The lines to copy run from the one containing "Get Your Oyen Car Loan Now! (410, 1538)" through the last line of the listing; copy them exactly and nothing more.
====
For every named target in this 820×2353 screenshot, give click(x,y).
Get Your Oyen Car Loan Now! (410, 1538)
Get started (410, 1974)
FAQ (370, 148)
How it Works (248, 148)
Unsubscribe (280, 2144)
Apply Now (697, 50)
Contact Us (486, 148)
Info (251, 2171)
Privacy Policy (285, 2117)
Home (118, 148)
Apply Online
====
**Solution for this problem**:
Get Your Oyen Car Loan Now! (410, 1538)
Get started (410, 1974)
FAQ (370, 148)
How it Works (248, 148)
Unsubscribe (280, 2144)
Apply Now (697, 50)
Contact Us (486, 148)
Info (251, 2171)
Privacy Policy (285, 2117)
Home (118, 148)
Apply Online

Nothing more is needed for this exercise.